I released a new build a few days ago, this time featuring an actual in-game module being rendered by the actual in-game module renderer! There was a lot of behind-the-scenes work involved in this, and I’ve never built anything like it before, so I’m incredibly relieved that it works.
The renderer uses Multiple Render Targets, or MRTs, which are a new feature in flash. They are pri-tee cool. Now when I draw a screen full of modules I can render out an image showing their diffuse colours (what colours are painted on them), an image showing their lower frequency circular harmonic light radiance (how much light hits each pixel from every direction), and an image showing their higher frequency circular harmonic light radiance (more detail for the lower frequency stuff). Here are some pictures!
You can see here that I haven’t actually painted the command module yet – it’s just flat white, so everything you see in game is lighting detail
Radiance low harmonics
I might be using the word “radiance” incorrectly. I’m pretty new to all this!
It’s not really obvious what’s happening here, but trust me it’s cool and useful.
This is where all the lights are added together. Since light brightness isn’t proportional to pixel value, this looks a bit funny until…

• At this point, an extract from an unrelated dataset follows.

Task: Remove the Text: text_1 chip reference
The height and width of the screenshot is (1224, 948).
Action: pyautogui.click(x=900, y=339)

This shows the accumulation buffer translated to pixel values, and is what finally appears on screen. Pretty!
So, what’s the point of this? The point is lights. Many, many, many lights. Lights from thrusters, lights from muzzle flashes, lights from explosions, and lights from missiles and torpedoes and laser bolts. With this information stored in buffers already it becomes incredibly efficient to draw lots of little light sources, which should be perfect for a game like this, and would have been impossible with regular forward rendering. I, uh, don’t actually have any of these lights in the game yet, but I expect they’ll look awesome. PEW PEW!

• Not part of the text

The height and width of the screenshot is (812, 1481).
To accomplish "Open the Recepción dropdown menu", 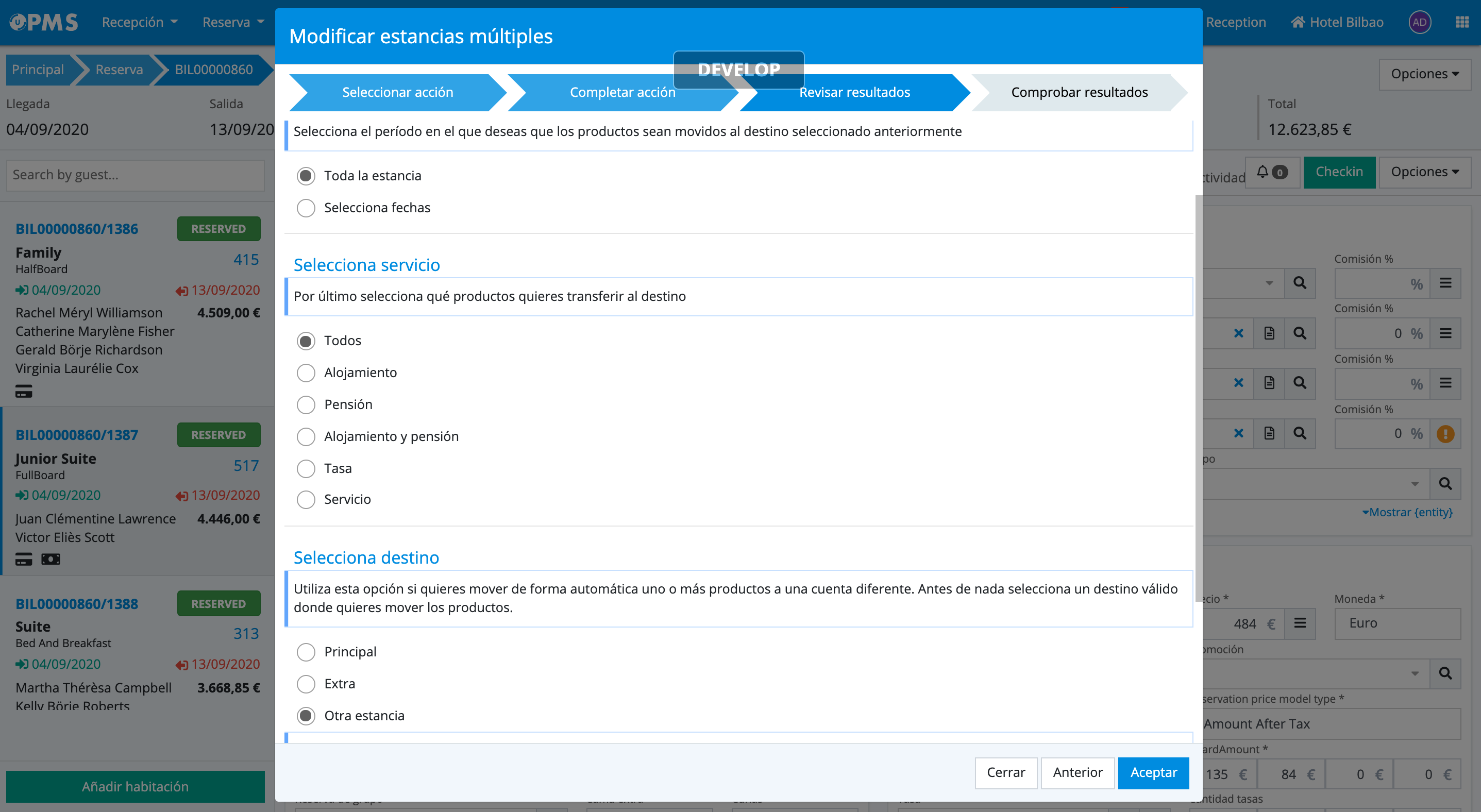I will coord(140,22).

I ran into quite a few issues getting this working, mostly due to a an apparent absence of documentation. I couldn’t find a single article from Adobe about how this works, so had to cobble together an understanding via other people’s source and hours of trial and error. If you’re also looking to use the new flash MRT feature you might find these notes useful:
- MRTs are only available in Context3DProfile.STANDARD, which you pass as a parameter when you requestContext3D
- setRenderToTexture has a new parameter colorOutputIndex, which you set to 0, 1, 2 etc for each of your targets
- Each target used in a single draw must have the same texture format
- Your pixel shader should output to each of the targets, using registers oc0, oc1, oc2 etc to reference them
- Older versions of the AGALMiniAssembler won’t recognise oc0, oc1, oc2 etc. I couldn’t find an official Adobe source for this file but found a more recent version here
- If you render to any other textures later, first call setRenderToTexture with a null target for each colorOutputIndex you are no longer using
I hope this helps someone out there.